- Stored rows -
□ □ □

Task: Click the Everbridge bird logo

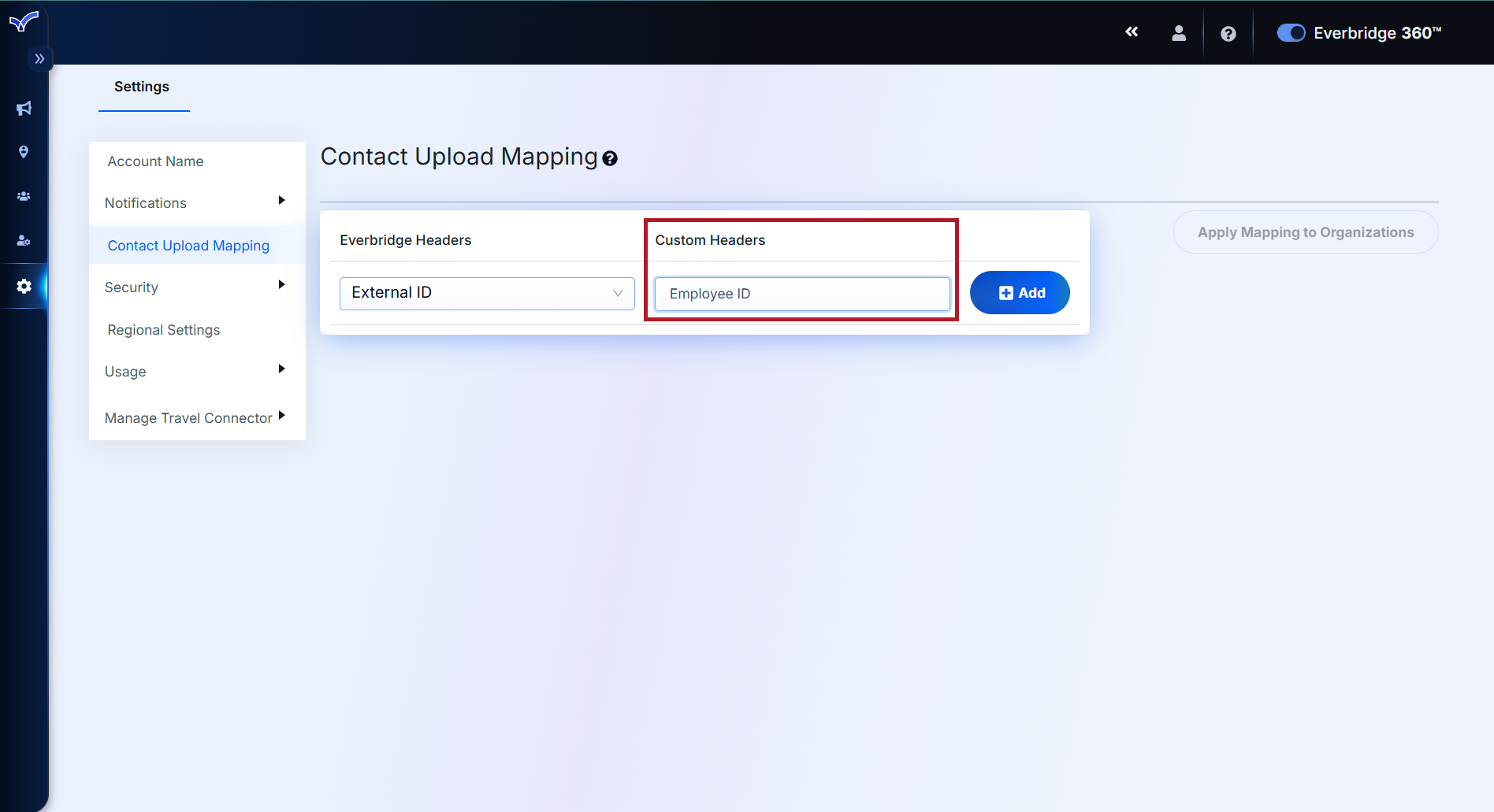Action: pyautogui.click(x=24, y=21)
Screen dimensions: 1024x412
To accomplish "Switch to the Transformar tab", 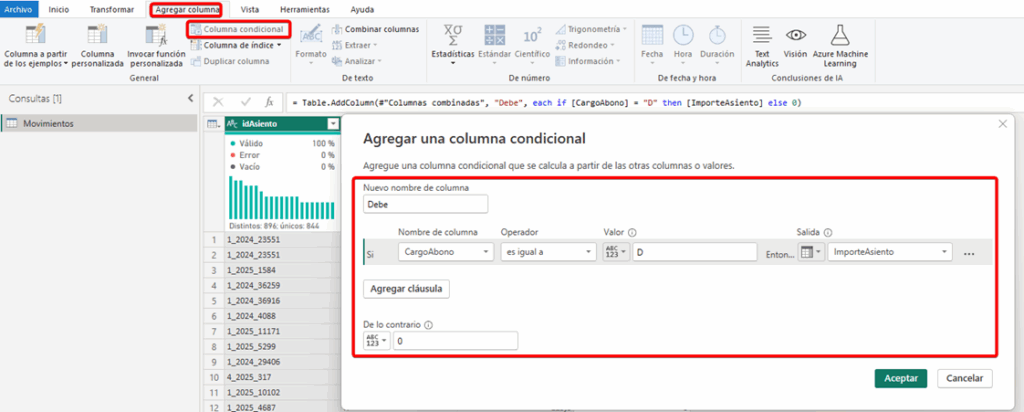I will pyautogui.click(x=111, y=8).
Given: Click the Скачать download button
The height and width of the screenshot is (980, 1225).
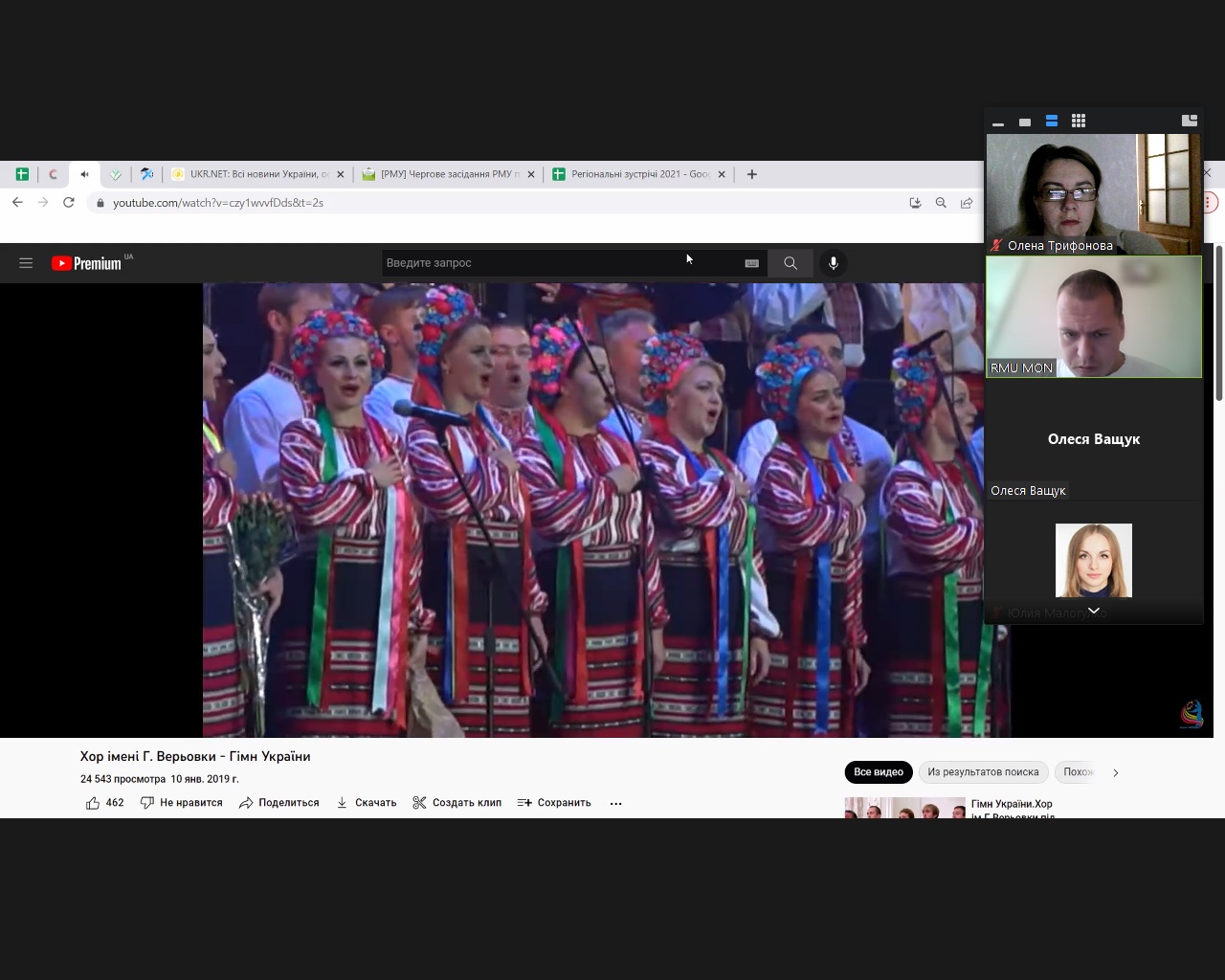Looking at the screenshot, I should pos(367,803).
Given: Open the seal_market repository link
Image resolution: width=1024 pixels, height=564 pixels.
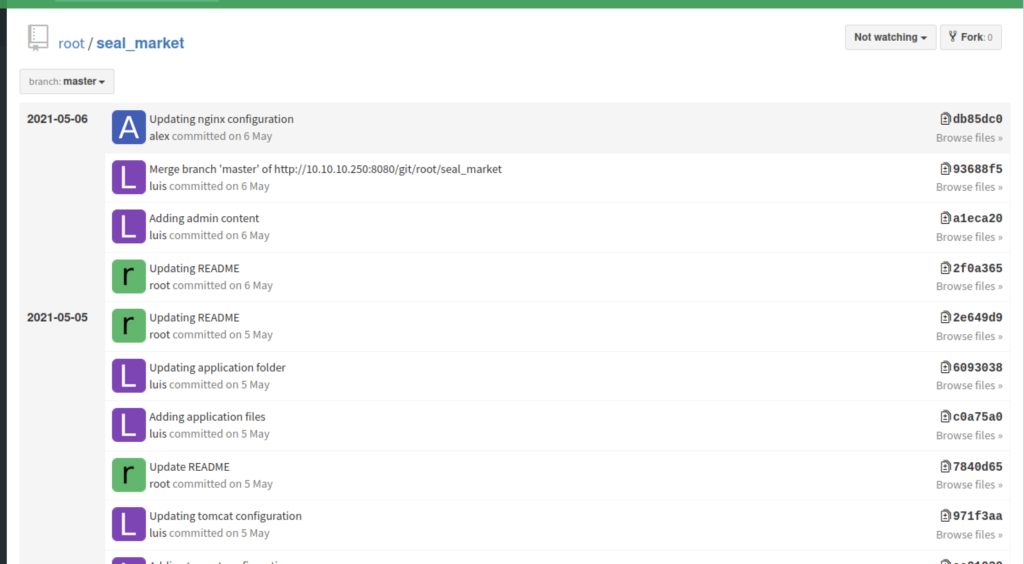Looking at the screenshot, I should (x=140, y=43).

□ □ □

- The task -
How many lines of the material above contain the string "height", matched case-sensitively? Reply with only the number.

- Written solution -
2